AFAIK Yes, by using databricks spark-xml package, we can parse the xml file and create Dataframe on top of Xml data.

Once we create dataframe then by using DataframeAPI functions we can analyze the data.

Refer to this and this link for more details regards to usage/source code of Spark XML package.

avatar
Explorer

I want to parse them using pyspark withput usind databricks package. Is there a way to do it? If yes, please give me a sample code.

Thank you.

avatar
New Contributor

Spark is great for XML processing. It is based on a massively parallel distributed compute paradigm. I think you cam find some useful info in this examples:

https://stackoverflow.com/questions/33078221/xml-processing-in-spark

https://community.hortonworks.com/questions/71538/parsing-xml-in-spark-rdd.html

Also, check on https://anonymous-essay.com/ XSD/XML complexity.
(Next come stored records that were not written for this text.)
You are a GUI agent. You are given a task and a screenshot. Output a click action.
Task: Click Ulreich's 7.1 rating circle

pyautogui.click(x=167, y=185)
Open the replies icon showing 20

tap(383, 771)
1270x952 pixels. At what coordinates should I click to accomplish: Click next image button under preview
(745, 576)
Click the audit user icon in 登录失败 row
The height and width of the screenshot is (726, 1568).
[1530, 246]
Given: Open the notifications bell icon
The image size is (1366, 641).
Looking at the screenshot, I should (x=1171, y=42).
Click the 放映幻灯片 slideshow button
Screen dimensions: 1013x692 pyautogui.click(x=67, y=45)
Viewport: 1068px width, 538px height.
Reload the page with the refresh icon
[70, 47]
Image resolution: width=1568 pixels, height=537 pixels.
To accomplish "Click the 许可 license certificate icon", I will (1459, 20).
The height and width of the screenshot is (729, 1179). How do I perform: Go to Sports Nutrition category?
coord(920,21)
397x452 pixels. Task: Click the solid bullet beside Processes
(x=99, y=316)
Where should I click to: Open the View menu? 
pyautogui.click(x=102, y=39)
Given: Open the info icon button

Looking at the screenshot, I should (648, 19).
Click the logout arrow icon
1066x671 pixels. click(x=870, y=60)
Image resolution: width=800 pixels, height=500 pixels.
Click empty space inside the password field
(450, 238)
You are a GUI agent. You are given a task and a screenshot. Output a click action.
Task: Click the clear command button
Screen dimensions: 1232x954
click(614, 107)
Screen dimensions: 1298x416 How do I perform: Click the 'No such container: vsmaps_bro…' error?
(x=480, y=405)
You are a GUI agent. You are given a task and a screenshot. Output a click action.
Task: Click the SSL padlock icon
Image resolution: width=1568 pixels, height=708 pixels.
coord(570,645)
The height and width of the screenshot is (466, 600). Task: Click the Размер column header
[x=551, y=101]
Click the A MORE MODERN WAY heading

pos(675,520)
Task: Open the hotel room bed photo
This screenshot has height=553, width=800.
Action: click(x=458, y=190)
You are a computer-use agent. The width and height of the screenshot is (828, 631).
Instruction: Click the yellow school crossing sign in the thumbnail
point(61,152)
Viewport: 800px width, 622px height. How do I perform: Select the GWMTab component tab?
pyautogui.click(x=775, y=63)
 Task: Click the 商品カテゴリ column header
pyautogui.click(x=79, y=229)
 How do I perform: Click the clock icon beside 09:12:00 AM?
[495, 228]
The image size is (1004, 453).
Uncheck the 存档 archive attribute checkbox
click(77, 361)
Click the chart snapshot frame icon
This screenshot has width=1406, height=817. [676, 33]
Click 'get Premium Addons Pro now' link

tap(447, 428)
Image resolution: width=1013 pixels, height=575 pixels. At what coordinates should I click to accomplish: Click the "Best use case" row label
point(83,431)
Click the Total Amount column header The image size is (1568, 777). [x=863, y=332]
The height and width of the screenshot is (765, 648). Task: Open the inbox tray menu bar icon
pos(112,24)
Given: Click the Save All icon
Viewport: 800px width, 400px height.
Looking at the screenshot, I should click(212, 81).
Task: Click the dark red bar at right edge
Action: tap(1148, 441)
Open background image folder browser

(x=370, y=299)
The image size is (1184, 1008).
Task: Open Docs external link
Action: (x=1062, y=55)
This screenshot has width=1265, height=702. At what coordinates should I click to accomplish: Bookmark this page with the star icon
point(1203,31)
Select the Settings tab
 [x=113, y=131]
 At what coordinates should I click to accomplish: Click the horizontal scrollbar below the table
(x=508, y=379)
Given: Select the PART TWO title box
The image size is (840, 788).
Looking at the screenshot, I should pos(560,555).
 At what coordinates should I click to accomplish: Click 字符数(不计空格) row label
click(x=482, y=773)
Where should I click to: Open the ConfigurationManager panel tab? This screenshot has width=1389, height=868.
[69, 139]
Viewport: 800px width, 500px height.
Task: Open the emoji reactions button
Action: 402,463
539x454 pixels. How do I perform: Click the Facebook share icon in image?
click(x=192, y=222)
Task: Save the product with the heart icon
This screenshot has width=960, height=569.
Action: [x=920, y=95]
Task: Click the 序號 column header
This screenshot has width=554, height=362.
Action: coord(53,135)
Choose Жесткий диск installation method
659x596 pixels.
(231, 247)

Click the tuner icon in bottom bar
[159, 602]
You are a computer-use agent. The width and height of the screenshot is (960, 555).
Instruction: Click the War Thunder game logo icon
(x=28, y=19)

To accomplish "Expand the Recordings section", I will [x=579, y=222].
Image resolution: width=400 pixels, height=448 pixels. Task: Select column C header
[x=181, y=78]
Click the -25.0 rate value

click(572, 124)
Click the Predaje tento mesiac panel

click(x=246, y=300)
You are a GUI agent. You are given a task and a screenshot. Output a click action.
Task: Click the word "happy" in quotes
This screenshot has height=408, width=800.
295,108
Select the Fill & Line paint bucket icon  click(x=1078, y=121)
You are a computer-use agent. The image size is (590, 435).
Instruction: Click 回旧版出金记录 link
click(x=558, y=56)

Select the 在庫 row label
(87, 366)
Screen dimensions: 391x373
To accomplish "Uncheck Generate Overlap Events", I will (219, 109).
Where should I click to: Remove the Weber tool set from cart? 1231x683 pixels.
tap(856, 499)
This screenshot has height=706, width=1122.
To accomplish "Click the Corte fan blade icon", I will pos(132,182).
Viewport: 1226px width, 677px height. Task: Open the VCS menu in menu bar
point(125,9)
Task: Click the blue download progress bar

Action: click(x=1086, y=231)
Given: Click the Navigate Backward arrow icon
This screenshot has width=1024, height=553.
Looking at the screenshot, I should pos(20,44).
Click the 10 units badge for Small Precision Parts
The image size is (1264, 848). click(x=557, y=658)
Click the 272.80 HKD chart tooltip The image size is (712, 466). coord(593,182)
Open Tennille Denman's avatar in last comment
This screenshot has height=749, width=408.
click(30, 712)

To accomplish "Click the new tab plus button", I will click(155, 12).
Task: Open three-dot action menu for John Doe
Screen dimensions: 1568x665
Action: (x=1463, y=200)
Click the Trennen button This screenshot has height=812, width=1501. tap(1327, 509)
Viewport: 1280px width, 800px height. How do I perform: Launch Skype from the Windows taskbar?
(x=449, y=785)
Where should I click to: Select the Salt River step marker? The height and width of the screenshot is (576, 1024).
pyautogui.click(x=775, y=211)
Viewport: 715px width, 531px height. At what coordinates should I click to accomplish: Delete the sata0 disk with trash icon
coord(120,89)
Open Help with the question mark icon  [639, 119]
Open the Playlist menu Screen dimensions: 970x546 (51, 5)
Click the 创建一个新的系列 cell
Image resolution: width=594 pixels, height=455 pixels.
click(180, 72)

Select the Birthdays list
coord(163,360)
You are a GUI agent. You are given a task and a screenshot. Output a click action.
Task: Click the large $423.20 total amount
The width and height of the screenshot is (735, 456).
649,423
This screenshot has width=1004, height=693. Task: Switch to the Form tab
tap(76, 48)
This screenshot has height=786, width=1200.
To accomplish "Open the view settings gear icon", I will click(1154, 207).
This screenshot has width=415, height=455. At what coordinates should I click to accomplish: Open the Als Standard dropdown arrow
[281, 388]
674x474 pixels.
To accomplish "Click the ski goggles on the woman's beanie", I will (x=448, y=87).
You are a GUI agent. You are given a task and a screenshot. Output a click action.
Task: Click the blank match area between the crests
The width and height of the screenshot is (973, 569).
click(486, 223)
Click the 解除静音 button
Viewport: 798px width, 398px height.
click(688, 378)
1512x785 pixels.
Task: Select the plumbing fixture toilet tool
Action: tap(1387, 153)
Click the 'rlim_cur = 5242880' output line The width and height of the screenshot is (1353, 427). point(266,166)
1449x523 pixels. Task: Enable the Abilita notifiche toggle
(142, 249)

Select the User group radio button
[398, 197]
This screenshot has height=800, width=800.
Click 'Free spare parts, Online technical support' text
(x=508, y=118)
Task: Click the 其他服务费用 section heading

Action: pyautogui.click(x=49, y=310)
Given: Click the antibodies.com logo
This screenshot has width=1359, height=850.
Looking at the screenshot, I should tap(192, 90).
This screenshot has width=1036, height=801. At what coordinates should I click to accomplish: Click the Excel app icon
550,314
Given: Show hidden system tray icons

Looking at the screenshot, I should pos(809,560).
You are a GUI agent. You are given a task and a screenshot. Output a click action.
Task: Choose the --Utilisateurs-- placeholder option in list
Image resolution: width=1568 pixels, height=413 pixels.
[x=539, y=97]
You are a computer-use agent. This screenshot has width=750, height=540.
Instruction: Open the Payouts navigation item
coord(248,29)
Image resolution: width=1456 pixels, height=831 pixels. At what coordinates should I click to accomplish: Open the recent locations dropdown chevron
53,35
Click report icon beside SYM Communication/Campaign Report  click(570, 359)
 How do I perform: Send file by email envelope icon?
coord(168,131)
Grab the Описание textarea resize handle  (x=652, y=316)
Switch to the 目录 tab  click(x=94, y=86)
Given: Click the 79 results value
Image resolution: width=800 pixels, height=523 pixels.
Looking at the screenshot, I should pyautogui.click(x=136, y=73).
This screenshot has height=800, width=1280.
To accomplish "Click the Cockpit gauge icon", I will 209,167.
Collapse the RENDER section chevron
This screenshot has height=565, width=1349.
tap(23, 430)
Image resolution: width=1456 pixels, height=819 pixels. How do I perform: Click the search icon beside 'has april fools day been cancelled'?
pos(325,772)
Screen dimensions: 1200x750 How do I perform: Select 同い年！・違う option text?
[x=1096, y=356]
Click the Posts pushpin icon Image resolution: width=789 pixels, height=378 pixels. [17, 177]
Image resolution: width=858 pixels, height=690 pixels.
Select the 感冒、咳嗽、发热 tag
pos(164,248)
And finally you can view this thread to find out how do it without databricks package.

avatar
Contributor

If you like to use NIFI instead you can try this groovy script

https://github.com/maxbback/nifi-xml

avatar
New Contributor

Hola, 

Para procesamiento de XML sobre Apache Spark puede utilizar la librería  spark-xml.

Para Apache Spark 3.0 utiliza la versión spark-xml_2.12-0.10.0.jar

Para Apache Spark 2.4 utiliza la versión spark-xml_2.11-0.6.0.jar

Saludos.

avatar
New Contributor

spark-xml package is a good option too. With all options you are limited to only process simple XMLs which can be interpreted as dataset with rows and columns. However, if we make it a little complex, those options won’t be useful.